WHAT IS REQUIRED :: Write every record out again exactly as given.

+++ RECORDS SHOWN +++

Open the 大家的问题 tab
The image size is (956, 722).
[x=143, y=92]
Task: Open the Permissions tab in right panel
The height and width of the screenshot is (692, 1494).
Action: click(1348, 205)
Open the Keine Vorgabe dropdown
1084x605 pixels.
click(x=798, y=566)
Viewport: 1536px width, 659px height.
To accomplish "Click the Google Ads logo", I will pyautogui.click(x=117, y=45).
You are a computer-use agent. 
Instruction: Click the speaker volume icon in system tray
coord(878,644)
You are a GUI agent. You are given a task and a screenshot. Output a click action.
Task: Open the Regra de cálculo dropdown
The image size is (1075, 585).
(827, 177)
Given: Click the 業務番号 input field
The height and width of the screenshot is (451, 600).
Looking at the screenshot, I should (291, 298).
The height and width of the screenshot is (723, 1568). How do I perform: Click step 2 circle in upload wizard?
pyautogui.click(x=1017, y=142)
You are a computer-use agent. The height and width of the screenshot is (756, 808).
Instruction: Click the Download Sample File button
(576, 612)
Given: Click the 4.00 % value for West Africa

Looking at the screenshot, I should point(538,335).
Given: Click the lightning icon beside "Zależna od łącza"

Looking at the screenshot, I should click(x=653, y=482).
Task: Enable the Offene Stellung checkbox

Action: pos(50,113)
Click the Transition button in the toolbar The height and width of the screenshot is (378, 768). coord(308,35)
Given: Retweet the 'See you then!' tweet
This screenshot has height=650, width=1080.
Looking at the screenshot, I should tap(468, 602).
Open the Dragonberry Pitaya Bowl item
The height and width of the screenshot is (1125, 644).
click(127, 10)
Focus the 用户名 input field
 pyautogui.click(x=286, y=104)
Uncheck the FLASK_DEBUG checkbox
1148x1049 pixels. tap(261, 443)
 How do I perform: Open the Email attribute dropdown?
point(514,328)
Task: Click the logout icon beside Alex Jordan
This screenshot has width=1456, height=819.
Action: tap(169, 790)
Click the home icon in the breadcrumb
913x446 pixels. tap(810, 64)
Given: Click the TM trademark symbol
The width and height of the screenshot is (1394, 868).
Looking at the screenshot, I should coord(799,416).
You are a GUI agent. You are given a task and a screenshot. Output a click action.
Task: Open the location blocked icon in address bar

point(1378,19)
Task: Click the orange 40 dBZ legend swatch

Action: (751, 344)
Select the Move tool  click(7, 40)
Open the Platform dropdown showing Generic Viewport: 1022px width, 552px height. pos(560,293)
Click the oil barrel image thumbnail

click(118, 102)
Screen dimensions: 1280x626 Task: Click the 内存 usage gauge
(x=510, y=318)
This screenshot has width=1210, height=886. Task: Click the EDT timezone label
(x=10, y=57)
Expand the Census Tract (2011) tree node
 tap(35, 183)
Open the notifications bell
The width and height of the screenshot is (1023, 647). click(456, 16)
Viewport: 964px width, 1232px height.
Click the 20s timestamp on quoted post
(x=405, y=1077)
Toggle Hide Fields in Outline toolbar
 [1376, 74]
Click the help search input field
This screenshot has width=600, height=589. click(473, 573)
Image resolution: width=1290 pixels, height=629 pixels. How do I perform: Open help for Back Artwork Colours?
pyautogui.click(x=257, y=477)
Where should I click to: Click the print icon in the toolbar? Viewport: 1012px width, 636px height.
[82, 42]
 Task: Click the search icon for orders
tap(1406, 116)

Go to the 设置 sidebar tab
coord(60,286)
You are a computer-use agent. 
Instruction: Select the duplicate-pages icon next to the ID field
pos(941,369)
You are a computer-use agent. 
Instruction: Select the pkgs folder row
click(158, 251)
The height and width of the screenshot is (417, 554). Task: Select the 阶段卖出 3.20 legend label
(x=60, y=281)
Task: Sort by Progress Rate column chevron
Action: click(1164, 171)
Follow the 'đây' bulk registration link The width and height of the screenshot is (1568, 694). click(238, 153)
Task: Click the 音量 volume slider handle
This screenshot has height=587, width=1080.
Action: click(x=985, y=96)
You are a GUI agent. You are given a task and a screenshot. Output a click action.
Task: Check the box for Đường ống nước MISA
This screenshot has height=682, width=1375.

+++

ANSWER TO THE EXERCISE ::
Open the 大家的问题 tab
The image size is (956, 722).
[x=143, y=92]
Task: Open the Permissions tab in right panel
The height and width of the screenshot is (692, 1494).
Action: click(1348, 205)
Open the Keine Vorgabe dropdown
1084x605 pixels.
click(x=798, y=566)
Viewport: 1536px width, 659px height.
To accomplish "Click the Google Ads logo", I will pyautogui.click(x=117, y=45).
You are a computer-use agent. 
Instruction: Click the speaker volume icon in system tray
coord(878,644)
You are a GUI agent. You are given a task and a screenshot. Output a click action.
Task: Open the Regra de cálculo dropdown
The image size is (1075, 585).
(827, 177)
Given: Click the 業務番号 input field
The height and width of the screenshot is (451, 600).
Looking at the screenshot, I should (291, 298).
The height and width of the screenshot is (723, 1568). How do I perform: Click step 2 circle in upload wizard?
pyautogui.click(x=1017, y=142)
You are a computer-use agent. The height and width of the screenshot is (756, 808).
Instruction: Click the Download Sample File button
(576, 612)
Given: Click the 4.00 % value for West Africa

Looking at the screenshot, I should point(538,335).
Given: Click the lightning icon beside "Zależna od łącza"

Looking at the screenshot, I should click(x=653, y=482).
Task: Enable the Offene Stellung checkbox

Action: pos(50,113)
Click the Transition button in the toolbar The height and width of the screenshot is (378, 768). coord(308,35)
Given: Retweet the 'See you then!' tweet
This screenshot has height=650, width=1080.
Looking at the screenshot, I should tap(468, 602).
Open the Dragonberry Pitaya Bowl item
The height and width of the screenshot is (1125, 644).
click(127, 10)
Focus the 用户名 input field
 pyautogui.click(x=286, y=104)
Uncheck the FLASK_DEBUG checkbox
1148x1049 pixels. tap(261, 443)
 How do I perform: Open the Email attribute dropdown?
point(514,328)
Task: Click the logout icon beside Alex Jordan
This screenshot has width=1456, height=819.
Action: tap(169, 790)
Click the home icon in the breadcrumb
913x446 pixels. tap(810, 64)
Given: Click the TM trademark symbol
The width and height of the screenshot is (1394, 868).
Looking at the screenshot, I should coord(799,416).
You are a GUI agent. You are given a task and a screenshot. Output a click action.
Task: Open the location blocked icon in address bar

point(1378,19)
Task: Click the orange 40 dBZ legend swatch

Action: (751, 344)
Select the Move tool  click(7, 40)
Open the Platform dropdown showing Generic Viewport: 1022px width, 552px height. pos(560,293)
Click the oil barrel image thumbnail

click(118, 102)
Screen dimensions: 1280x626 Task: Click the 内存 usage gauge
(x=510, y=318)
This screenshot has width=1210, height=886. Task: Click the EDT timezone label
(x=10, y=57)
Expand the Census Tract (2011) tree node
 tap(35, 183)
Open the notifications bell
The width and height of the screenshot is (1023, 647). click(456, 16)
Viewport: 964px width, 1232px height.
Click the 20s timestamp on quoted post
(x=405, y=1077)
Toggle Hide Fields in Outline toolbar
 [1376, 74]
Click the help search input field
This screenshot has width=600, height=589. click(473, 573)
Image resolution: width=1290 pixels, height=629 pixels. How do I perform: Open help for Back Artwork Colours?
pyautogui.click(x=257, y=477)
Where should I click to: Click the print icon in the toolbar? Viewport: 1012px width, 636px height.
[82, 42]
 Task: Click the search icon for orders
tap(1406, 116)

Go to the 设置 sidebar tab
coord(60,286)
You are a computer-use agent. 
Instruction: Select the duplicate-pages icon next to the ID field
pos(941,369)
You are a computer-use agent. 
Instruction: Select the pkgs folder row
click(158, 251)
The height and width of the screenshot is (417, 554). Task: Select the 阶段卖出 3.20 legend label
(x=60, y=281)
Task: Sort by Progress Rate column chevron
Action: click(1164, 171)
Follow the 'đây' bulk registration link The width and height of the screenshot is (1568, 694). click(238, 153)
Task: Click the 音量 volume slider handle
This screenshot has height=587, width=1080.
Action: click(x=985, y=96)
You are a GUI agent. You are given a task and a screenshot. Output a click action.
Task: Check the box for Đường ống nước MISA
This screenshot has height=682, width=1375.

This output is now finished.